▸ PROBLEM STATEMENT
Arrange the lines of the records from the one containing "You are a GUI" through the end of the records, inclusive, as a numbered list, skipping any blank lines and leaving out the pictures.
## Start
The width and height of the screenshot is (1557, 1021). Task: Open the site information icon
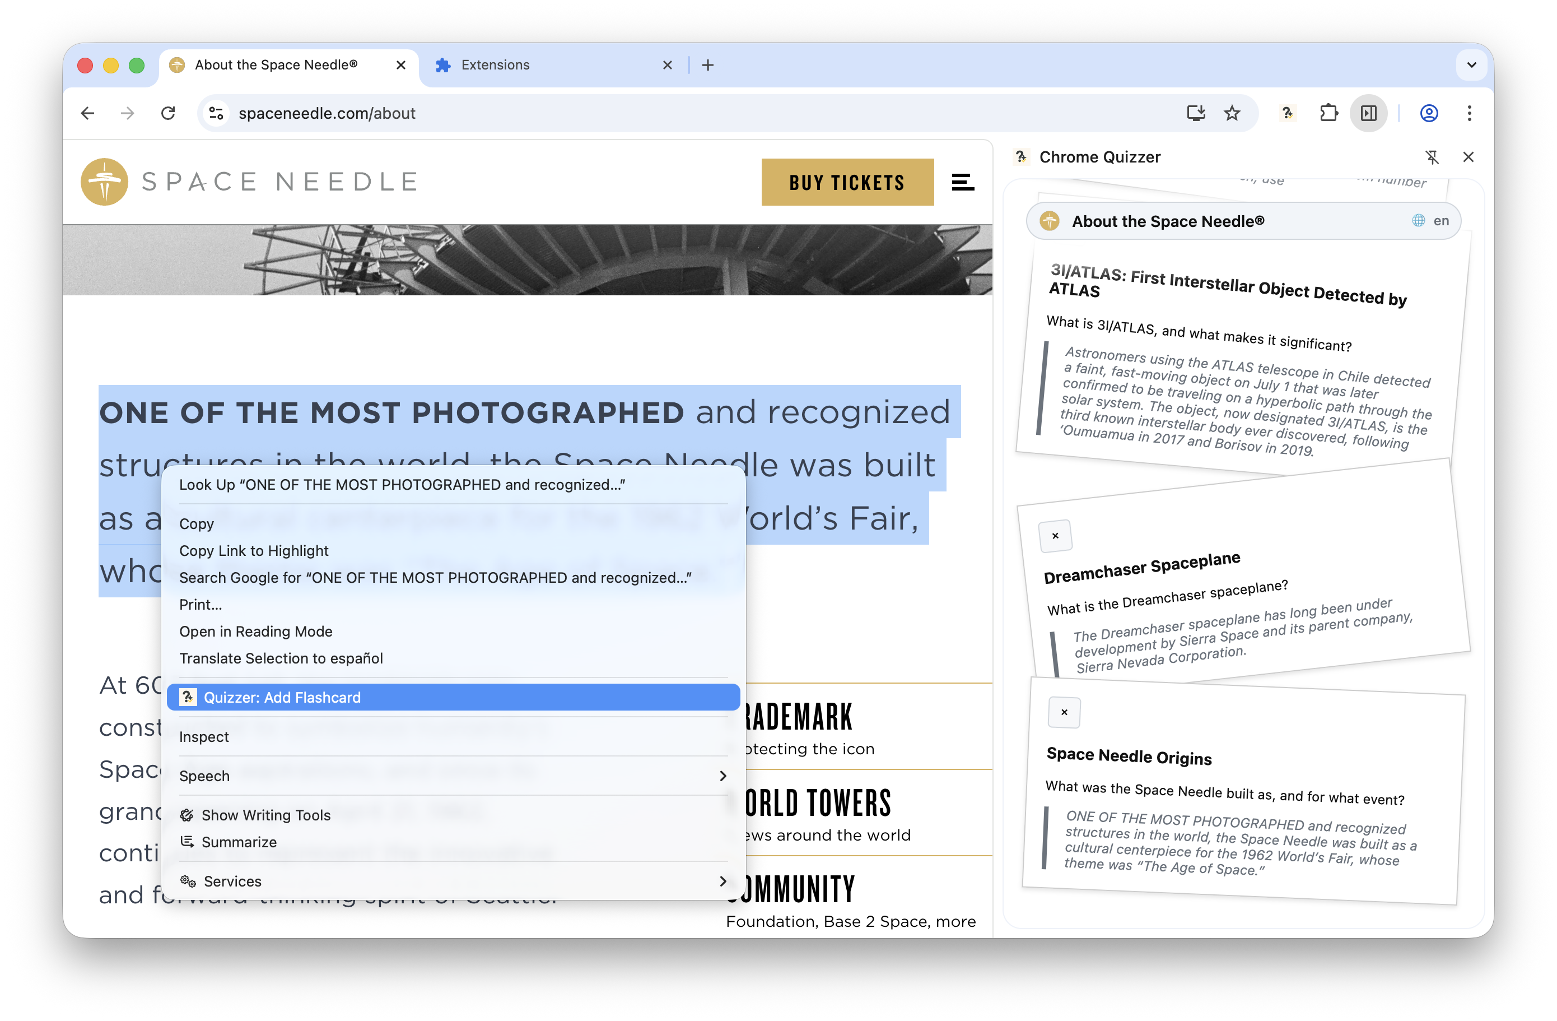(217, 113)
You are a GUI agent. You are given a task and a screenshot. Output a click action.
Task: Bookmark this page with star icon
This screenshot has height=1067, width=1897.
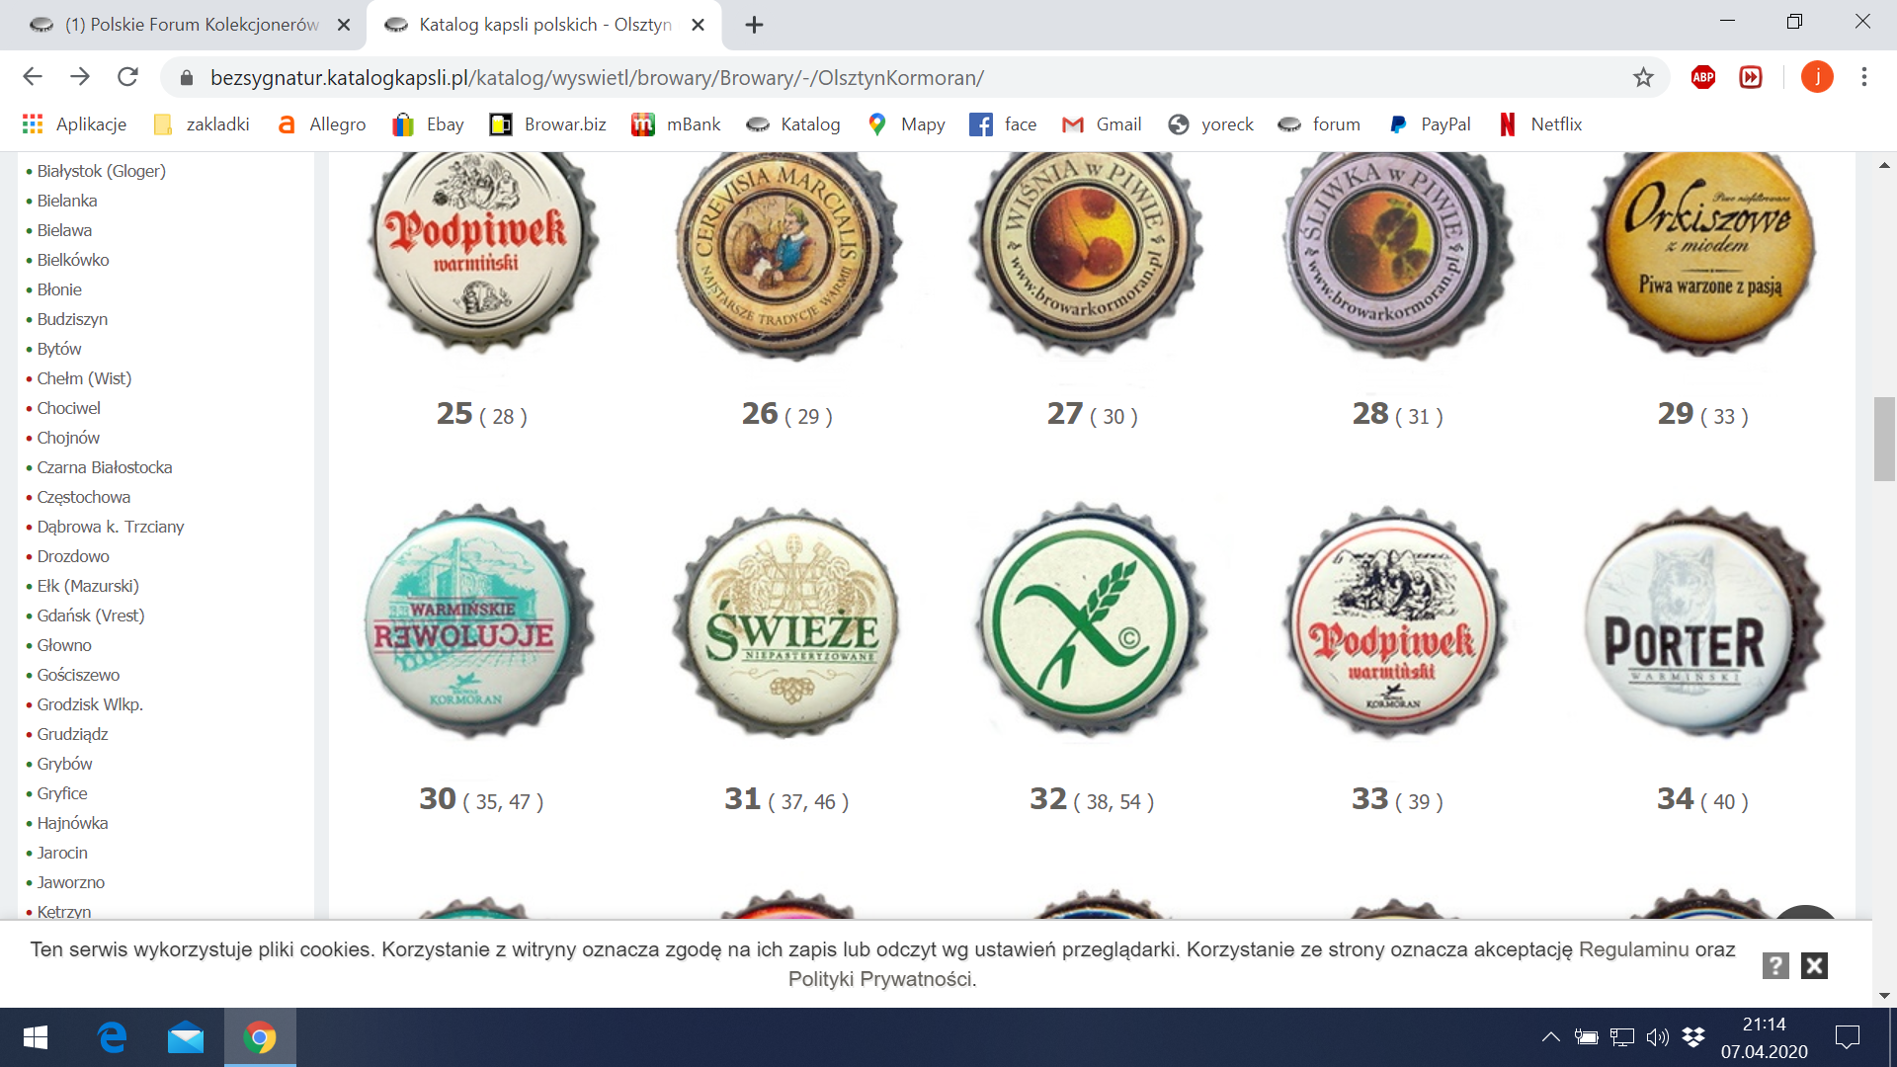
## End
▸ RESPONSE
1. You are a GUI agent. You are given a task and a screenshot. Output a click action.
2. Task: Bookmark this page with star icon
3. This screenshot has height=1067, width=1897.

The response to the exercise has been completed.